Aboelkassem Blog

My digital garden, a place to share my thoughts...

Designing Data Intensive Applications Notes: Ch.1 Reliable, Scalable, and Maintainable Applications

Designing Data Intensive Applications Notes: Ch.1 Reliable, Scalable, and Maintainable Applications

Hello, this is a new series of articles for my notes and summaries of the “Designing Data-Intensive Applications” book by Martin Kleppmann.

In this article, we will walkthrough the first chapter of this book Chapter.1 Reliable, Scalable, and Maintainable Applications.

Table Of Content (TOC)

CPU power is rarely the limiting factor anymore, it is the data size that is.
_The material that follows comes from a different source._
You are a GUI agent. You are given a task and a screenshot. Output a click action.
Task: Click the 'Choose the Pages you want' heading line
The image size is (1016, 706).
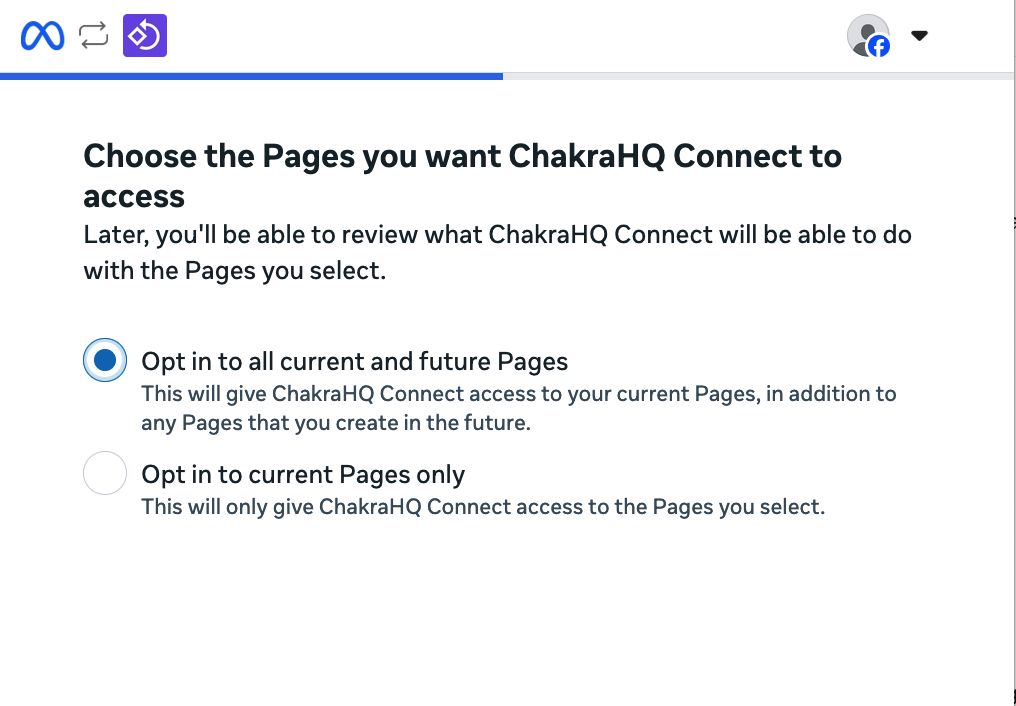point(462,157)
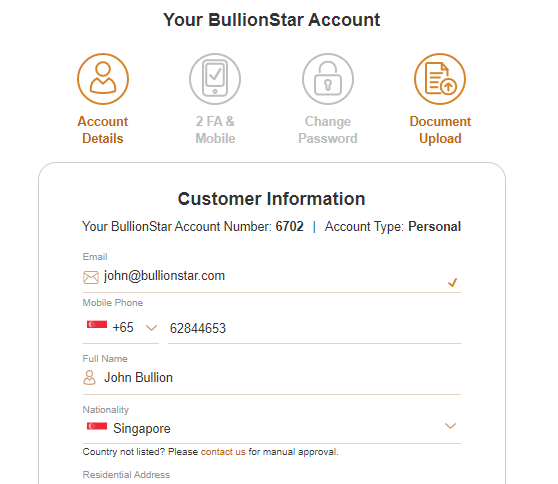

A data-intensive application is typically built from standard building blocks that provide commonly needed functionality. For example, many applications need to:

  • Store data so that they, or another application, can find it again later (databases)
  • Remember the result of an expensive operation, to speed up reads (caches)
  • Allow users to search data by keyword or filter it in various ways (search indexes)
  • Send a message to another process, to be handled asynchronously (stream processing)
  • Periodically crunch a large amount of accumulated data (batch processing)

Thinking About Data Systems

Many new tools for data storage and processing have emerged in recent years. They are optimized for a variety of different use cases, and they no longer neatly fit into traditional categories. For example, there are datastores that are also used as message queues (Redis), and there are message queues with database-like durability guarantees (Apache Kafka). The boundaries between the categories are becoming blurred.

If you have an application-managed caching layer (using Memcached or similar), or a full-text search server (such as Elasticsearch or Solr) separate from your main database, it is normally the application code’s responsibility to keep those caches and indexes in sync with the main database.


System should continue to work correctly, even in the face of faults and human errors.

The things that can go wrong are called faults, and systems that anticipate faults and can cope with them are called fault-tolerant or resilient.

Note that a fault is not the same as a failure. A fault is a one component of the system deviating from its specs, while failure is the when the system as a whole stops working. It’s impossible to prevent faults, but we should try to prevent faults from causing failures by designing fault-tolerance mechanisms.

The Netflix Chaos Monkey is an approach to continued test the app for handling faults.

Hardware Faults

Hard disks crash, RAM becomes faulty, the power grid has a blackout, someone unplugs the wrong network cable.

To Solve it, you need to add redundancy to the individual hardware component. Disks may be set up in a RAID configuration, servers may have dual power supplies and hot-swappable CPUs, and datacenters may have batteries and diesel generators for backup power.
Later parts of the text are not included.